- Objectives
(1) Name every measure that the market basket analysis thesis uses to relate a purchased item to the target item.
(2) In the entries, begin at the line that has "Reload the page with the refresh icon" and stop after the line that has "pos(90,574)". Write out those lines again, requests included, with every coordinate in the answers multiplied by 1.4 and rounded to a whole number, halves rounded up.

- Excerpt to read
================

A thesis presented to the Bulacan State University in Malolos for the requirements for the degree of Master of Business Administration.
MBA student of Bulacan State University
Fundamental Information Technology Engineer (FE)
Consultant Data Science Architect of Peritus Knowledge Services Corporation
Business Manager for IT and Support of Mediablast Corporation Specializations completed while taking MBA:
The study is targeted to general consumers which the population is Bulacan. The respondents are not constrained with the popular stores nor with the small players. To avoid bias, the research is mostly conducted at food chains not within the store.
Excluded are the POS transactions from the cashiers.
The survey is targeted on basic necessities, prime commodities and Department of Trade and Industry (DTI) list which were merged to form a selection of items.Frequency is the number of times the items are bought together with the target product or item. This shows the most related item to the target item. Support on the other hand shows which pairs are purchased a lot that supports relation to the target item, although low support doesn’t mean that the item will not be ordered together. The confidence is the most important one as this shows the relationship of support and frequency. But the real interesting item to know are those with support and confidence of both high or low values, which gives importance to lift, these are the interesting values that supports association.
A type of analysis which you are looking for items that go together, especially those in the purchased transactions. Data recorded are analyzed on how they are related among other data. This analysis is part of data mining applied into retail business which is known as market basket analysis. Other application includes fraud examination and detection for those that will deviate from the rule sets inferred from the model.
Predicting the item that is most relevant to the previous choices is the goal of recommendation. Hardesty (2014) reviewed the group at MIT’s Laboratory for Information and Decision Systems (LIDS). LIDS specializes in analyzing how social networks process information. They are doing predictions, but they used collaborative filtering as their algorithm. Their theory is not the typical collaborative filter, wherein they just assign the likelihood of choice among different samples. They produce sorted probability clusters as a new approach, and also those that do not select an item are assigned a cluster, otherwise choice so it would affect the correlation of choices of the customers. This approach is more principled according to Sujay Sanghavi, a professor of electrical and computer engineering at the University of Texas, Austin. Recommendation is also applied to services that Netflix and Amazon. Pennock, et al. (2000), have studied the collaborative filtering (CF), which have been greatly used in the internet as confirmed by Microsoft Research, also they’ve found out that it is hard to measure performance of CF.

================

- Supplied data

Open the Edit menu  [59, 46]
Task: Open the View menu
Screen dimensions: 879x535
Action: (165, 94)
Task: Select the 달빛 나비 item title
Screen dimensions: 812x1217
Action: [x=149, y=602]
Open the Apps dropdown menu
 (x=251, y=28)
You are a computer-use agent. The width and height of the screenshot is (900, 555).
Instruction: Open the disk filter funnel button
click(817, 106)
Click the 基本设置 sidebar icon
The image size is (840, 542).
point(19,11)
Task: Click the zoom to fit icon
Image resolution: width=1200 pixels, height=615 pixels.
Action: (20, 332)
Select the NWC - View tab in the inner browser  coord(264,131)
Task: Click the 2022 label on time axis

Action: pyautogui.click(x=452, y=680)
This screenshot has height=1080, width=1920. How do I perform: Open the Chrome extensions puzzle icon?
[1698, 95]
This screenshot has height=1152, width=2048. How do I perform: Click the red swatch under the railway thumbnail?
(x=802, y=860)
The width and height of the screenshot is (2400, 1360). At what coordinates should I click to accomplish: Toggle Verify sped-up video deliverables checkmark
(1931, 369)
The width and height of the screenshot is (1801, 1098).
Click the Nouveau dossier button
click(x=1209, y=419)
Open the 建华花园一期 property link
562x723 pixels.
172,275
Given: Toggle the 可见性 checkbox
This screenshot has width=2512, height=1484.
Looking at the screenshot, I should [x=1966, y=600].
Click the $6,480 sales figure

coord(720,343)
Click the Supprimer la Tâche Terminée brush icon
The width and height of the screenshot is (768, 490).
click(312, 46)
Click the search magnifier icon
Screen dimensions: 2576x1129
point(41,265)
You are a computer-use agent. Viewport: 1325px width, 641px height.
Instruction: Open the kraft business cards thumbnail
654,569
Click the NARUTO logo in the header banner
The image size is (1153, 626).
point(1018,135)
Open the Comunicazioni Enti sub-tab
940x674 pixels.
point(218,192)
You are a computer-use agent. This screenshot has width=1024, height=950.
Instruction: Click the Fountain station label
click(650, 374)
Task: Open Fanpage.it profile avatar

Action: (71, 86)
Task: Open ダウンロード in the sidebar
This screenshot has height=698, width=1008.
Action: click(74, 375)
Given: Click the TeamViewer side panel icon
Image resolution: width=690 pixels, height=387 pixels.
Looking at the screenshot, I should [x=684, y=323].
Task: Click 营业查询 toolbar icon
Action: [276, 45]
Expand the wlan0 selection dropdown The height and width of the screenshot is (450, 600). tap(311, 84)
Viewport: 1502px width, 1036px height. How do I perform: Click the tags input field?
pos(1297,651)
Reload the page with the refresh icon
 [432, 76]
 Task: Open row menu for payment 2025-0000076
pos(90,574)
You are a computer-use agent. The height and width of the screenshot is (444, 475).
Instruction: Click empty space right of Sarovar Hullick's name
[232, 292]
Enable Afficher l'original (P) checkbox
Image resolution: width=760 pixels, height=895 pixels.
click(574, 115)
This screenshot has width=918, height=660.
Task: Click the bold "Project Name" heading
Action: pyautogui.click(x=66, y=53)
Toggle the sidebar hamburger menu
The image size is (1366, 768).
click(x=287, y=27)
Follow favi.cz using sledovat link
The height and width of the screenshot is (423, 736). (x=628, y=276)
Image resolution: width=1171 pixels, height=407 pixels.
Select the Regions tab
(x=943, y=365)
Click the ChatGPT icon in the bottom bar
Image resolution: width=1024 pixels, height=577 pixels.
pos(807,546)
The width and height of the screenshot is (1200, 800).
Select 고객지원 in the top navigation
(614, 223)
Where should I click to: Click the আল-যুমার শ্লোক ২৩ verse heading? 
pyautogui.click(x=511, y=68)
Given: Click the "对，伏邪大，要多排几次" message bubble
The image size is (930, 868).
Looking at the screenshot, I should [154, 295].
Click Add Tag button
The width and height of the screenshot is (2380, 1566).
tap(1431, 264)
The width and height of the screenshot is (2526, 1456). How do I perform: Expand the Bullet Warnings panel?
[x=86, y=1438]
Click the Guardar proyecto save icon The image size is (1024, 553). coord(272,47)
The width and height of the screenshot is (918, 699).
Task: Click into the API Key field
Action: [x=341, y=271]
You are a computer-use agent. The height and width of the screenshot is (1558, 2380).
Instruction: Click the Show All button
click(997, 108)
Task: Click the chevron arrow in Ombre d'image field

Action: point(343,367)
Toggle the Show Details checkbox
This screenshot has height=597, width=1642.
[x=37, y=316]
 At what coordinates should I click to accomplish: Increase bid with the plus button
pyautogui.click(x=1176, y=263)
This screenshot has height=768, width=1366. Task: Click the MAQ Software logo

================

- Answers for this exercise
(1) Frequency, support, confidence, lift

(2)
Reload the page with the refresh icon
 [605, 106]
 Task: Open row menu for payment 2025-0000076
pos(126,804)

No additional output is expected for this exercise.